Le roi la fixait. Il la savait très belle mais pour la première fois il lui semblait la voir très proche. Il voyait le grain de sa peau, la fraîcheur duvetée de ses joues et la pulpe de ses lèvres. Il perçut son parfum à un mouvement qu'elle fit pour écarter une mèche blonde sur sa tempe. Elle dégageait une impression de vie chaleureuse. Brusquement il tendit les mains vers cet objet attirant et s'en saisit. Il la trouva merveilleusement souple. Il se pencha vers cette bouche qui souriait. Elle était savoureuse et tiède à souhait. Il l'entrouvrit, trouva les dents, lisses et dures comme de petites perles...
La stupeur d'Angélique était si grande qu'elle demeura sans réaction, la tête renversée sous la pression du baiser jusqu'à ce que la chaleur de cette bouche la pénétrât et la fît tressaillir violemment. Alors ses deux mains se crispèrent sur les épaules du roi. Il rompit d'un pas et dit, très calme et souriant :
– Ne craignez rien. Je voulais seulement départager les responsabilités et me rendre compte s'il n'y avait pas, de votre chef, quelque défaut de froideur, de réticence, susceptible de paralyser les élans légitimes d'un époux.
Angélique ne fut pas entièrement dupe de l'excuse. Elle avait assez d'expérience pour avoir senti que le roi venait de se trouver devant elle en proie à un désir irrésistible.

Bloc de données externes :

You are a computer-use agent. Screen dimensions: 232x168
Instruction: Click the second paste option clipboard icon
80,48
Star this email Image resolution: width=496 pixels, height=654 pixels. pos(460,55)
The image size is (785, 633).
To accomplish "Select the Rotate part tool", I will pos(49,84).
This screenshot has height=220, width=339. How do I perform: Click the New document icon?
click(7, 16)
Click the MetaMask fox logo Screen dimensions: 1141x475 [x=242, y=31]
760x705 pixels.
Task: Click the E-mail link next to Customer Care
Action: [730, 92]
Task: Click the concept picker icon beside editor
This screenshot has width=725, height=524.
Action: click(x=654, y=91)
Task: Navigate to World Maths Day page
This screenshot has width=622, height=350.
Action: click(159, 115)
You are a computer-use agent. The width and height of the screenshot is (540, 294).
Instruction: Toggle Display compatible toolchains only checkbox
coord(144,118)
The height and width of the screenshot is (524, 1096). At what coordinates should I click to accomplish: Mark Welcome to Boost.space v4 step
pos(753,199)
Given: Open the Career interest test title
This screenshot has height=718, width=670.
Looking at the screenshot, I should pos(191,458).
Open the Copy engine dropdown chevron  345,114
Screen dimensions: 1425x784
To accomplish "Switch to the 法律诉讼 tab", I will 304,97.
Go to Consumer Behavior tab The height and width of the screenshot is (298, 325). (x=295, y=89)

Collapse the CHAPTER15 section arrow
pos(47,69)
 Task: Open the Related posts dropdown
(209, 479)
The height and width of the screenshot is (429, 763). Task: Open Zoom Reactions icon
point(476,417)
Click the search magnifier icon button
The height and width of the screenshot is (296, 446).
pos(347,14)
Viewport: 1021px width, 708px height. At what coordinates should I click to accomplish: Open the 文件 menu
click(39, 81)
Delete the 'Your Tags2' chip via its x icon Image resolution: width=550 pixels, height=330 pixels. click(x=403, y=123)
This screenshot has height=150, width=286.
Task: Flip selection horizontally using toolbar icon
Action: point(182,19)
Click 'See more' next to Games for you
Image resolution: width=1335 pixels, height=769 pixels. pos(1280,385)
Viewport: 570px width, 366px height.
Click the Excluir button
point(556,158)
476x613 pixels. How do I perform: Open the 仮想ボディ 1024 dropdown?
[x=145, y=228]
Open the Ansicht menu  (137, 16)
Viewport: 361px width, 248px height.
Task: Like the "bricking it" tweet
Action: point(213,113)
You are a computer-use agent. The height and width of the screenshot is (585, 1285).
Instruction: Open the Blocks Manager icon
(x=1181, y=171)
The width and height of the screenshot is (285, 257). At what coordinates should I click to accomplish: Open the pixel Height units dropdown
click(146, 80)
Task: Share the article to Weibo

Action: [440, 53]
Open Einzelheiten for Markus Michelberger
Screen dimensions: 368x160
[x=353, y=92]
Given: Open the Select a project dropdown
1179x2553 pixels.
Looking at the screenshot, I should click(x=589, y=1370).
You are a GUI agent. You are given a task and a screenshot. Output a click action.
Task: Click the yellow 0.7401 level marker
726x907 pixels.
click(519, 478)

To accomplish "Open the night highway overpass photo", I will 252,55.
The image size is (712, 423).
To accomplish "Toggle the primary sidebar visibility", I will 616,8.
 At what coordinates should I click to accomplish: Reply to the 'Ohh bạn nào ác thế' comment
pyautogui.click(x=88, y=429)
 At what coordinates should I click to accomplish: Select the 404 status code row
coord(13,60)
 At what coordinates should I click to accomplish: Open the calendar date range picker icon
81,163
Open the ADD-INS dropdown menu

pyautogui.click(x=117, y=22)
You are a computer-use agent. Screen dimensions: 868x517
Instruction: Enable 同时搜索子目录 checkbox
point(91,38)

– Je crois que Votre Majesté apporte à l'étude de cette question plus de conscience que le sujet n'en mérite, dit-elle avec un sourire.
– Vraiment ?
– Vraiment.
Le roi recula encore et retourna s'asseoir derrière sa table de travail. Cependant il souriait et ne paraissait pas fâché.
– Qu'importe ! Je ne regrette pas d'avoir poussé trop loin la procédure. Mon opinion est faite désormais... M. du Plessis est le dernier des imbéciles. Il a mérité cent fois sa mésaventure et j'aurai soin de le lui faire remarquer moi-même. J'espère qu'il tiendra compte, cette fois, de mes avis. Je veux aussi l'envoyer à l'armée, en Picardie, quelque temps pour la leçon. Mais ne pleurez plus, Bagatelle, on vous rendra bientôt votre grand cousin.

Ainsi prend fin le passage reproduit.